Subgroup Operations

[Motivation]: We should have subgroup operations.
+
<Standard Library>: Common across all three APIs, see #667, #78, and WSL#5.
+
<Performance>: Proven contribution to general purpose algorithms to make them run multiple times faster.
+
<Viable>: There is a safe subset of subgroup operations.
[Extension]: Subgroup operations should be exposed as an extension.
+
<Target>: Subgroup operations are not available on all WebGPU target hardware.
[Host Interface]: Subgroup size control and properties should be exposed to the host API.
-
<Pipeline Properties>: Exact subgroup size can't be queried in DirectX 12.
-
<Size Control>: Only possible for Vulkan with VK_EXT_subgroup_size_control.
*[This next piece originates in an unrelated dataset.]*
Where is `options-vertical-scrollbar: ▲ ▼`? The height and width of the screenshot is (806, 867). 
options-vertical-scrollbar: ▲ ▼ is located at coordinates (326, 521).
[Compute Only]: Subgroup operations should only work in compute kernels.
+
<Hardware>: Restricting to compute only increases market (e.g., Adreno).
+
<Definition>: Operations are better defined for compute. And this makes concern of helper invocations irrelevant.
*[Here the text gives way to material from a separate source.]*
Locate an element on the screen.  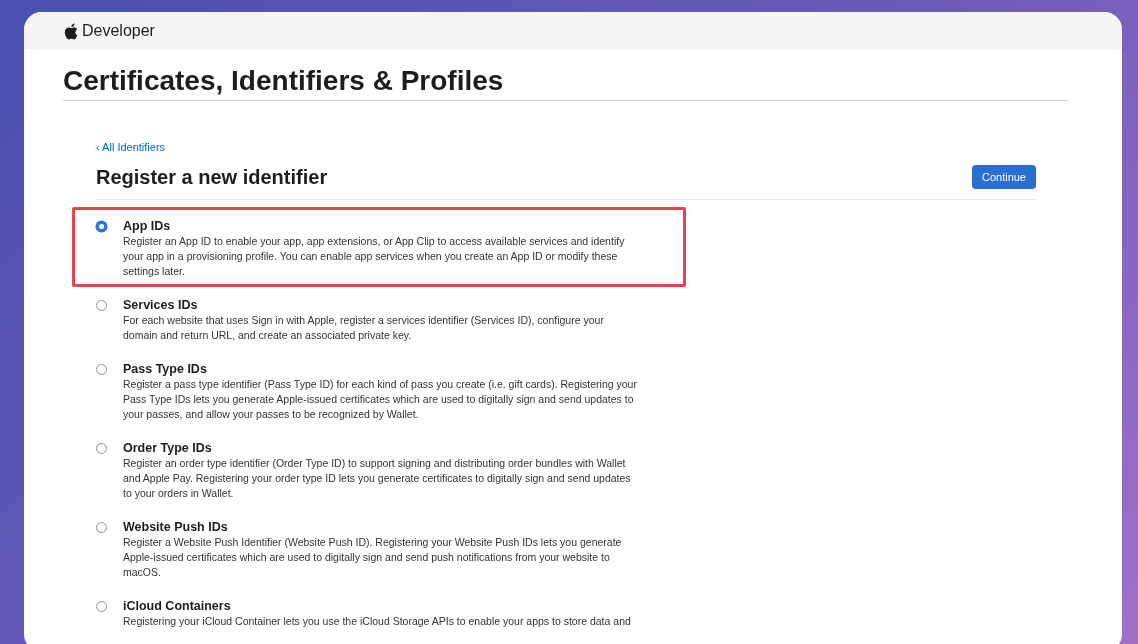
apple-logo-icon is located at coordinates (71, 31).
[Shuffle Operations]: There should be shuffle and relative shuffle operations.
-
<DirectX 12>: DirectX 12 doesn't have shuffle operations.
-
<Narrow Support>: Not having shuffle operations increases support (e.g., ARM).
[Quad Operations]: Quad operations should be their own extension.
-
<Varying Support>: Not ubiquitously supported (e.g., PowerVR).
-
<Quadgroup Extension>: If quad operations are made into their own extension, both its potential market becomes larger and subgroup operations' market grows.
[Explicit Operations]: Operations that take in active mask or lane index should exist.
-
<Undefined Behavior>: Explicit operations such as broadcasting with index depends on successful query of active lanes which can't be guaranteed with targeted underlying APIs.
-
<Avoiding Helps>: Implicitly active operations are useful enough while making concerns of divergence or reconvergence irrelevant.
[Non-Uniform]: We should support the non-uniform subgroup model.
+
<Ubiquitous>: All WebGPU target APIs use non-uniform model.
-
<Ambiguous Divergence>: when invocations in a subgroup are executing "together", how long is that guaranteed?
-
<Ambiguous Reconvergence>: once invocations diverge, what are the guarantees about where you reconverge?
+
Vulkan has weak guarantees, D3D12 and Metal don't have anything.
-
we can just say invocations never reconverge, which matches AMD ISA and CUDA models.
-
<Ambiguous Forward Progress>: how blocks affect progress of other blocks, and invocations within blocks affect progress on other invocations?
+
D3D, Metal, and Vulkan are silent on both of these.
-
<Ambiguous Helpers>: do helper invocations participate in subgroup operations?